Differential diagnosis

Acute empyema needs to be differentially diagnosed with the following diseases:

1, need to be differentiated from acute non-suppurative pleural effusion

(1) Diffuse pleural mesothelioma: general effusion volume, even directly to the top of the pneumonia, easy to invade the mediastinum, mediastinal shift is not obvious, taking high-voltage photos after taking liquid or after injecting gas, can show multiple knots A nodular or wavy mass attaches to the pleura, which is rare in children.

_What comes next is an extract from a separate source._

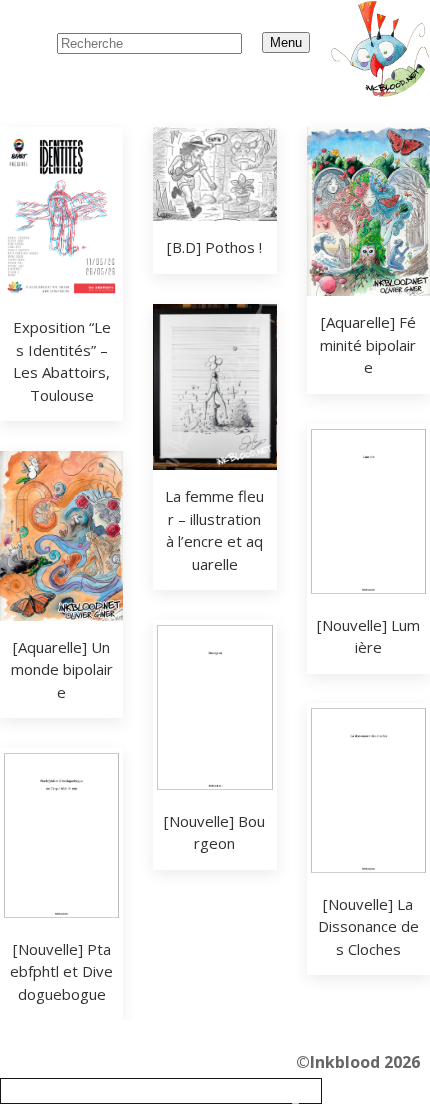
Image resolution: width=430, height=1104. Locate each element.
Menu (286, 42)
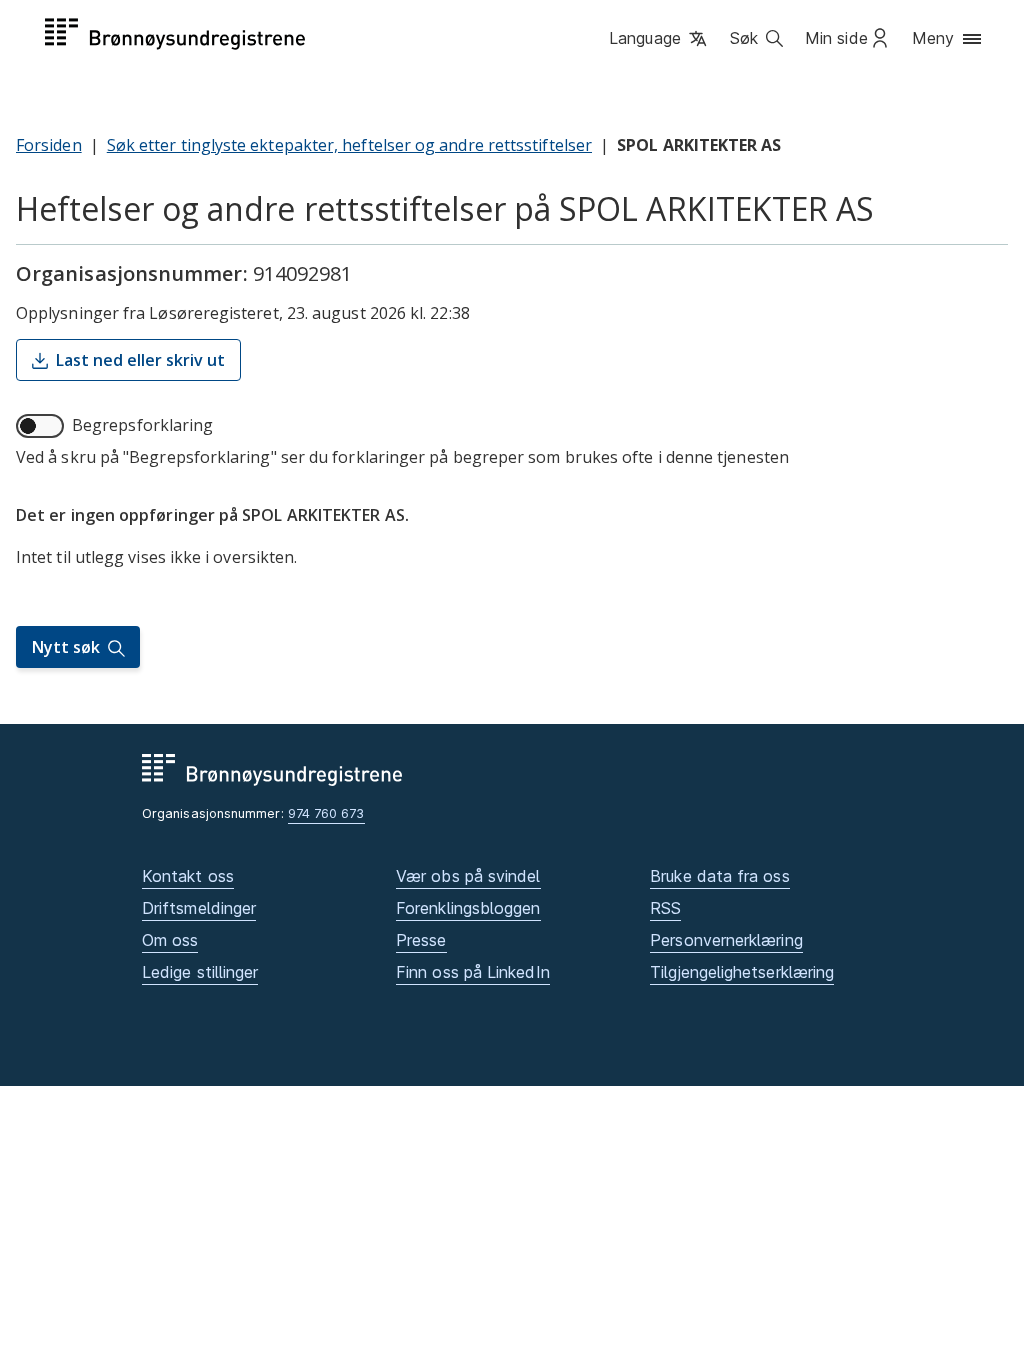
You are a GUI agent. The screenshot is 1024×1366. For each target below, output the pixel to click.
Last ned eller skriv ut (140, 360)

(2). Pleural metastases: effusion type pleural metastases, more effusion, faster growth, often accompanied by thoracic and rib destruction, primary malignant tumors can be detected, children are rare.

2, pulmonary embolism

There are many similarities between empyema and pulmonary embolism in clinical manifestations. Chest pain and dyspnea are the main clinical manifestations. Acute suppurative pleurisy is called empyema, which is a purulent pathogen infection in the pleural cavity, resulting in accumulation of purulent exudate. It is often caused by chest pain, fever, shortness of breath, fast pulse, discomfort, loss of appetite and other symptoms. The body can be seen with a fever, sometimes not lying, the chest tremor is weakened, and the percussion is voiced and has a slap pain. Auscultation breath sounds weakened or disappeared, blood routine white blood cell count increased, neutrophils increased, X-ray examination showed different pleural effusion volume and location, ultrasonic observation showed effluent reflected waves, can clear the effusion range Accurate positioning can be made to help determine the puncture site, the diagnosis of empyema, pus puncture must be done to pus, pulmonary embolism is a serious complication caused by a blockage of the pulmonary artery is blocked, the most common The embolus is a thrombus from the venous system. The clinical signs and symptoms are often non-specific and vary greatly. Acute large-area pulmonary embolism is a sudden onset. Severe dyspnea, myocardial infarction-like sternal pain, syncope, cyanosis, right heart failure, shock, sweating, coldness and convulsions in the extremities, even rapid death from cardiac arrest or ventricular fibrillation, moderate-sized pulmonary embolism Often there are post-sternal pain and hemoptysis. When the patient's original heart and lung disease compensation function is very poor, it can produce syncope and high blood pressure. The microembolism of the lung can produce adult respiratory distress syndrome. The lung infarction often has fever and lightness. Astragalus, routine laboratory tests such as chest X-ray, electrocardiogram, blood gas analysis, blood biochemical tests, fiberoptic bronchoscopy, sputum bacterial culture, etc., pulmonary perfusion imaging, pulmonary angiography and magnetic resonance imaging are helpful for diagnosis .

3, liver abscess

Misdiagnosis of acute empyema as a liver abscess is rare in clinical practice. The relevant reports indicate that it is mainly caused by the judgment of the clinician and the mistake of the examination. The following is a report of a case of acute empyema misdiagnosed as swollen abscess in a hospital. It is helpful for us to better identify these two diseases. The reasons for misdiagnosis are as follows: (1) The medical history is not detailed, only local symptoms are observed, and systemic symptoms and signs are not noticed; (2) The upper right is caused by inflammation of the diaphragm. Abdominal pain, and liver abscess can appear reactive right pleurisy and cause cough, cough, and thus mistakenly believe that the root of pain is in the liver; (3) super-examination and liver puncture are further misleading, the pus secretion extracted by liver puncture is because The doctor made a mistake, the puncture needle penetrated the diaphragm into the chest, and the wrong way was that the pus was from the liver; (4) The doctor did not check the patient carefully enough, considering that the cause was not comprehensive enough, neglecting the radiograph, and misdiagnosing.

4, in addition to pleural lesions, lung tumors, underarm abscess, primary lung lesions (lung abscess, atelectasis, tumor), simple pleural effusion and pleural tumors for differential diagnosis.